[What to do] Scan the data below and pick out the lines containing the word "resolution".

Items from a data source

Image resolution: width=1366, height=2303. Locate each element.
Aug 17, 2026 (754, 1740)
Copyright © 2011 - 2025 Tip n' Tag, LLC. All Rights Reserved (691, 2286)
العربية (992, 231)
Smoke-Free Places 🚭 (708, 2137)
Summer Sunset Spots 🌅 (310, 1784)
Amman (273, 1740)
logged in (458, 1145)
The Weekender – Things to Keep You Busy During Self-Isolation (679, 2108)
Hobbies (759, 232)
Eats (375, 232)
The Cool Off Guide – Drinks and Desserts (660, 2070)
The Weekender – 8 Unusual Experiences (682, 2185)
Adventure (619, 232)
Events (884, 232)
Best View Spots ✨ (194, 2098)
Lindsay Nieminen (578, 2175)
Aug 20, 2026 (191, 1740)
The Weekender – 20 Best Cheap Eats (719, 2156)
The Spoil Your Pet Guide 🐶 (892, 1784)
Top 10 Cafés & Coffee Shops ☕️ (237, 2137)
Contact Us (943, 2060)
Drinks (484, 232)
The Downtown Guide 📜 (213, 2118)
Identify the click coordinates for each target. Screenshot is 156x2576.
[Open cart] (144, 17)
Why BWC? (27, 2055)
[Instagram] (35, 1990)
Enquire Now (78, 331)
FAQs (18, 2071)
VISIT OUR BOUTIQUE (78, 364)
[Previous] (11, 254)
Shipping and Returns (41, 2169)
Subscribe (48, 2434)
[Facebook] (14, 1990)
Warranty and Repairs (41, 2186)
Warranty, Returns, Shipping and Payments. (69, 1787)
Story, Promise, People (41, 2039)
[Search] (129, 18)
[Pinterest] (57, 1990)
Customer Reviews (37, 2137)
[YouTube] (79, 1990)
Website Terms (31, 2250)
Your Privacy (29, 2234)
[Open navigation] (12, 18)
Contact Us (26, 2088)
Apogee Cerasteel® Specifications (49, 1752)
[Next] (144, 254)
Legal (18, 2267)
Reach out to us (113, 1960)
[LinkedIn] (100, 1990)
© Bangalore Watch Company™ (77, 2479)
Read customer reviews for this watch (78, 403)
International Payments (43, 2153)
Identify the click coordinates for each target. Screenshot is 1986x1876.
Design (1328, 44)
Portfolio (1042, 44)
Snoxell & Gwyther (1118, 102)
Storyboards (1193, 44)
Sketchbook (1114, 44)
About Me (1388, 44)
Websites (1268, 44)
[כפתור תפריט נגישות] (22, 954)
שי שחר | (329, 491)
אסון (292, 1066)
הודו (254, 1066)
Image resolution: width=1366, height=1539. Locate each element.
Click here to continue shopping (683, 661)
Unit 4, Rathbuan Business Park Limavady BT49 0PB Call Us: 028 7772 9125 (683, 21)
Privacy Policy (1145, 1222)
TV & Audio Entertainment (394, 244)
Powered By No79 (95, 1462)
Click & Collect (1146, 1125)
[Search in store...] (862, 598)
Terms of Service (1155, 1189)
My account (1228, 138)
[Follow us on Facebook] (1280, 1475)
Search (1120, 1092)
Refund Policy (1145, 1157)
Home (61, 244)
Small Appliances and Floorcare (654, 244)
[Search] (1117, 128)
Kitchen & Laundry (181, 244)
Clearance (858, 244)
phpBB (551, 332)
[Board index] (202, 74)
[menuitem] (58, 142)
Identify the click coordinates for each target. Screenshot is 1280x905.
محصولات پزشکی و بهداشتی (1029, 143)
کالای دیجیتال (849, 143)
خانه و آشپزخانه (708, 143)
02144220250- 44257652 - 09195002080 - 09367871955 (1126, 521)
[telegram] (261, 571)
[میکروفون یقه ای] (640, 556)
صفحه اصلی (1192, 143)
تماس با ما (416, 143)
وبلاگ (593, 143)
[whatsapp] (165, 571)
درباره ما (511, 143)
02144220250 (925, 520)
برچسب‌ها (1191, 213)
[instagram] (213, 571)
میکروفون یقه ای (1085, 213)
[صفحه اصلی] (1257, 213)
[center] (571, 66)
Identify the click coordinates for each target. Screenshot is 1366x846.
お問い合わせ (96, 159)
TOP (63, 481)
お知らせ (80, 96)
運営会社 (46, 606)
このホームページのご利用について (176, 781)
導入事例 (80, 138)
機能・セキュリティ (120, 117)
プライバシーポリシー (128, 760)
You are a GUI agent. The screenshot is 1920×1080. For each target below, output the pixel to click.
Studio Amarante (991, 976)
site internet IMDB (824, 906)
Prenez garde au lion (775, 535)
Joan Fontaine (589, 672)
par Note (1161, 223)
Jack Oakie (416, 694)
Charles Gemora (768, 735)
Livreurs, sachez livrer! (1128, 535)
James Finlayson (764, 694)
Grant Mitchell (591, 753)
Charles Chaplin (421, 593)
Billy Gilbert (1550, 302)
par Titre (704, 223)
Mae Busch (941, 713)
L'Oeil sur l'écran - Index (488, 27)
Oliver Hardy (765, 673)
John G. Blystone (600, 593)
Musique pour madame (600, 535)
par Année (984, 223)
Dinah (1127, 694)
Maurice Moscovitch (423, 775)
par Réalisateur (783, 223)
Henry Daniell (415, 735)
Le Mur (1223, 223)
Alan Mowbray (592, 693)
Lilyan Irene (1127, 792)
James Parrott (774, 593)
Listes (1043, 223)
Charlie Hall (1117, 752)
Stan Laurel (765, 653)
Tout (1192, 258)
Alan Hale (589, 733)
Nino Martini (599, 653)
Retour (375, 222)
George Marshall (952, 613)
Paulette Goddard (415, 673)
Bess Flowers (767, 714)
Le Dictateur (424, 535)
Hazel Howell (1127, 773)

[Final answer]
Image resolution: width=1366, height=2303. Locate each element.
Image resolution: width=1366, height=1539. Locate each element.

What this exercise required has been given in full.